Des Tibétains participent à un sit-in le 18 octobre 2011 afin de dénoncer les règles imposées par la Chine.

Des Tibétains participent à un sit-in le 18 octobre 2011 afin de dénoncer les règles imposées par la Chine.

Photo : AFP/Raveedran

Radio-Canada
Prenez note que cet article publié en 2011 pourrait contenir des informations qui ne sont plus à jour.

Le gouvernement tibétain exilé en Inde a accusé mercredi les autorités chinoises de pousser les Tibétains au désespoir, après la mort d'une jeune religieuse qui s'est immolée par le feu, lundi, devant son monastère.

Tenzin Wangmo, 20 ans, s'est couverte d'essence et a mis le feu à ses vêtements dans la ville d'Aba, pour protester contre la répression chinoise et demander le retour du dalaï-lama, chef spirituel tibétain en exil depuis le soulèvement antichinois de 1959.

Même s'il n'y a pas de tradition d'immolation par le feu comme moyen de protestation dans la société tibétaine, neuf moines et anciens moines se sont immolés depuis le mois de mars. Huit d'entre eux sont originaires de la province du Sichuan, où se trouve la ville d'Aba. Peuplée en majorité de Tibétains, la région est l'épicentre des protestations tibétaines.
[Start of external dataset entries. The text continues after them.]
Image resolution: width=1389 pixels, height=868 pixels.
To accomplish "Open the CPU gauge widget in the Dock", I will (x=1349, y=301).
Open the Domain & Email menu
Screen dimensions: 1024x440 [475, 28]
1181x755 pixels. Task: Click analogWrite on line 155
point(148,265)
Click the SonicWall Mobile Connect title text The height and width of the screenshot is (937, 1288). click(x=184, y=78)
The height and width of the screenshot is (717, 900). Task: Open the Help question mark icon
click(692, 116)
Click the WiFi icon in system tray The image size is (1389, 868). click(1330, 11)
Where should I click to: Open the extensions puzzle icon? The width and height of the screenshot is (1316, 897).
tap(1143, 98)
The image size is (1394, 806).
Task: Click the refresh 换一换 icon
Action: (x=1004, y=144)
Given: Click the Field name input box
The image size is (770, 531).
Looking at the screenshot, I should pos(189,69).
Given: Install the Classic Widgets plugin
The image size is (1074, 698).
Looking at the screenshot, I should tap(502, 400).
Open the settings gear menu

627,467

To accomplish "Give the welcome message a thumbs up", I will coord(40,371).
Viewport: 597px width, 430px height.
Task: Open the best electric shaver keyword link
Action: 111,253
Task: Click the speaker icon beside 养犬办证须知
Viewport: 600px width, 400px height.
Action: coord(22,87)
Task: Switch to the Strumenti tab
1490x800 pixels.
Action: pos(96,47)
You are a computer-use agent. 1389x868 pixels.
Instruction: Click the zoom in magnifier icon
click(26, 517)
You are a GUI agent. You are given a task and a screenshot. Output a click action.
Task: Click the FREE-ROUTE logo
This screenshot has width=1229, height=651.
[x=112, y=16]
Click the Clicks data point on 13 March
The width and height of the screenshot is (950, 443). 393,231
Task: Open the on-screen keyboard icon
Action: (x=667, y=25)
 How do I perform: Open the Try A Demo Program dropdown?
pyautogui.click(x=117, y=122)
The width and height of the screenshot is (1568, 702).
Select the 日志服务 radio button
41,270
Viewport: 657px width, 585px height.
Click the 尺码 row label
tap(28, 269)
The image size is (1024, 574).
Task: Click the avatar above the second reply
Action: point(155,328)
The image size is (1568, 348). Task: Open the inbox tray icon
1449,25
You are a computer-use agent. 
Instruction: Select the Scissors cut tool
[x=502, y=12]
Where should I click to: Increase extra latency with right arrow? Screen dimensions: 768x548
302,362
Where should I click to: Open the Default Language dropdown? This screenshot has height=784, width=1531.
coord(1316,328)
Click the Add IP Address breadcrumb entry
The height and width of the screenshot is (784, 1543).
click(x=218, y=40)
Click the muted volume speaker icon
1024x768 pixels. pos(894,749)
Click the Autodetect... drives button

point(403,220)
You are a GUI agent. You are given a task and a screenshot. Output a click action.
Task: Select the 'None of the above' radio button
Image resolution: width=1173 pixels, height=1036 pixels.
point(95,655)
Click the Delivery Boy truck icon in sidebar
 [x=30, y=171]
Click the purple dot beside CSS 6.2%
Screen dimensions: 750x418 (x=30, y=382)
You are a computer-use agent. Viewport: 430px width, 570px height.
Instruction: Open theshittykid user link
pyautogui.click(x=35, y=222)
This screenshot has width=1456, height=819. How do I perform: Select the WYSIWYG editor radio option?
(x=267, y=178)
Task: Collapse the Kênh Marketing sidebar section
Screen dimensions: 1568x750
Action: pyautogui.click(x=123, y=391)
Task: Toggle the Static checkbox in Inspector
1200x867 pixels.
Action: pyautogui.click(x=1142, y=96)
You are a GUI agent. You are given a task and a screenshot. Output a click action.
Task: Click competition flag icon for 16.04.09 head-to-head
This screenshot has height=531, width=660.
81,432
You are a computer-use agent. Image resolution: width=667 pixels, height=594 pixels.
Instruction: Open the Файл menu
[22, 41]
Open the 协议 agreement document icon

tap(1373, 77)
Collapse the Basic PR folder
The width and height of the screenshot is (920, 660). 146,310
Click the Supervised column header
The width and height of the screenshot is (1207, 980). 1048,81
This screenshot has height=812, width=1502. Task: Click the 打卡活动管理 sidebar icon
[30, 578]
Selon le gouvernement chinois, le dalaï-lama glorifie les immolations. Pékin qualifie même son attitude envers le phénomène de « terrorisme déguisé » et affirme qu'elle encourage d'autres Tibétains à s'immoler.

Nous pensons que l'encouragement de tels comportements au prix de la vie humaine est immoral.

Liu Weimin, un porte-parole du gouvernement

De son côté, le dalaï-lama s'est dit opposé à ces gestes désespérés, car ils vont à l'encontre des préceptes bouddhistes, mais le premier ministre du gouvernement tibétain, Lobsang Sangay, a salué mercredi « le courage » des moines qui se sont immolés pour « la cause du Tibet ». Une journée de prière en leur honneur et en soutien aux prisonniers politiques tibétains est prévue mercredi au quartier général du dalaï-lama, à Dharamsala, en Inde.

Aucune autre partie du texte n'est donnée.